# Ausgangstext
○ ○ ○ ○ ○

Aber wie das Wort nach Gottes Willen gebraucht wurde, um den Gläubigen durch die Vermittlung einer ihm und seinem Wort verwandten Natur zu zeugen, so bleibt es durchweg gültig und bestimmt für die Notwendigkeit und Ermahnung, Erfrischung, Leitung und Stärkung des neuen Lebens. Dies ist es, was das „Gesetz der Freiheit“ genannt wird. Seine Autorität wurde von dem Gläubigen erkannt, als er das Wort Christi hörte und vom Tod zum Leben überging. Dann folgte die Umkehr zu Gott wie der wahre Glaube an den Herrn Jesus Christus: Das Ich wurde als böse verurteilt, die Gnade und Wahrheit in Christus war höchst willkommen. Dann wird das Wort, das die Erkenntnis eines solchen Segens vermittelte, geschätzt und anvertraut, um den Gläubigen durch die Labyrinthe einer verlassenen Welt zu führen und die Machenschaften des Feindes, der sie auf dem Weg umgarnen will, zu entlarven. Das göttliche Licht umgibt den eigenen Wandel. Es ist demnach ein „Gesetz der Freiheit“, das wir lieben; wie wir ja nun den Gott, der es uns zuerst und zuletzt gegeben hat, als unseren besten und wahrhaftigsten Freund kennen, der sich in dem Herrn Jesus bewiesen und offenbart hat.

○ ○ ○ ○ ○

# Gesammelte Daten

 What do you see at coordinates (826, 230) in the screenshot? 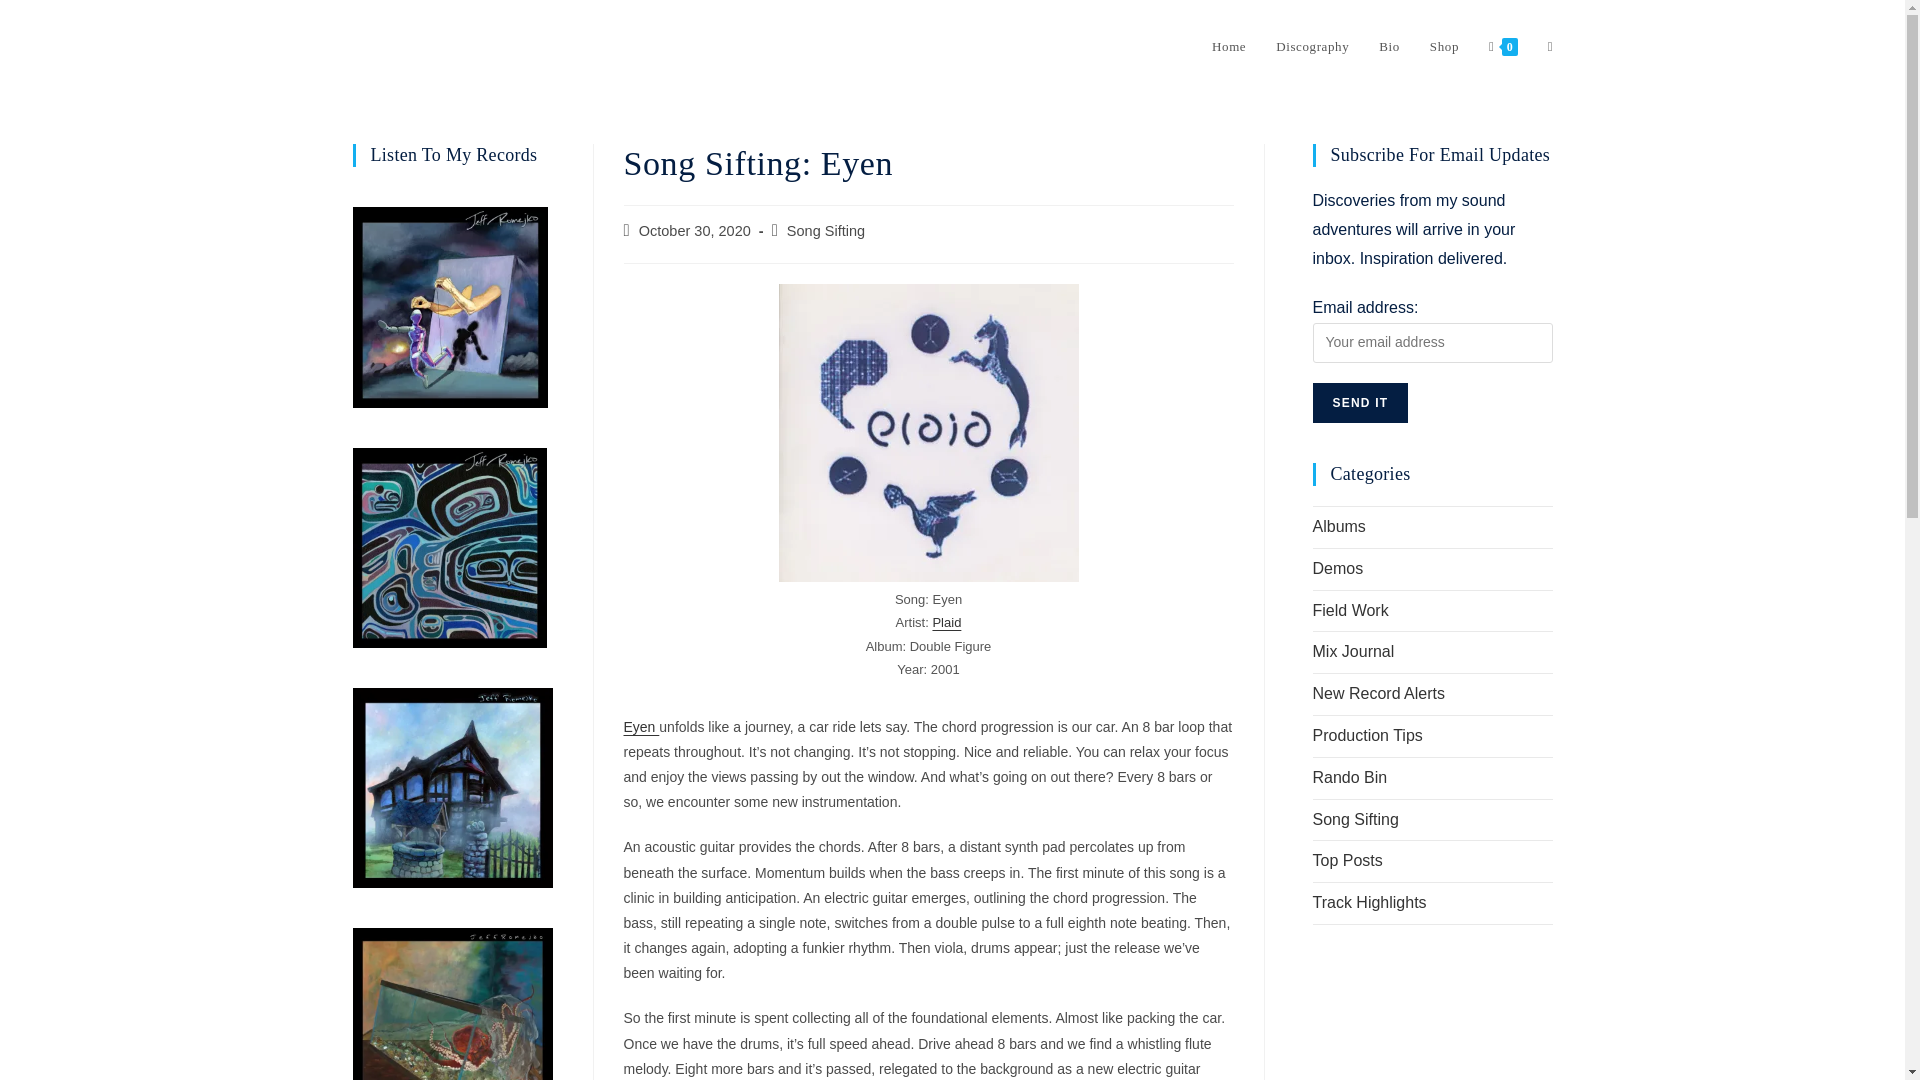
I see `Song Sifting` at bounding box center [826, 230].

○ ○ ○ ○ ○

# Aufgabenziel A
Fass den Text zum „Gesetz der Freiheit“ in genau zwei Sätzen zusammen.
# Aufgabenziel B
Beantworte diese Fragen zum Text über das „Gesetz der Freiheit“ jeweils kurz:
(i) Wann erkannte der Gläubige die Autorität des Wortes?
(ii) Was wurde bei der Umkehr zu Gott als böse verurteilt?
(iii) In wem hat Gott sich bewiesen und offenbart?

# Ausgearbeitete Lösung A
Das Wort, durch das der Gläubige nach Gottes Willen gezeugt wurde, bleibt gültig, um das neue Leben zu ermahnen, zu erfrischen, zu leiten und zu stärken, und wird „Gesetz der Freiheit“ genannt. Der Gläubige schätzt dieses Wort als Führung durch eine verlassene Welt und liebt es, weil er Gott, der es gegeben hat, als seinen besten und wahrhaftigsten Freund kennt.

# Ausgearbeitete Lösung B
(i) Als er das Wort Christi hörte und vom Tod zum Leben überging.
(ii) Das Ich.
(iii) In dem Herrn Jesus.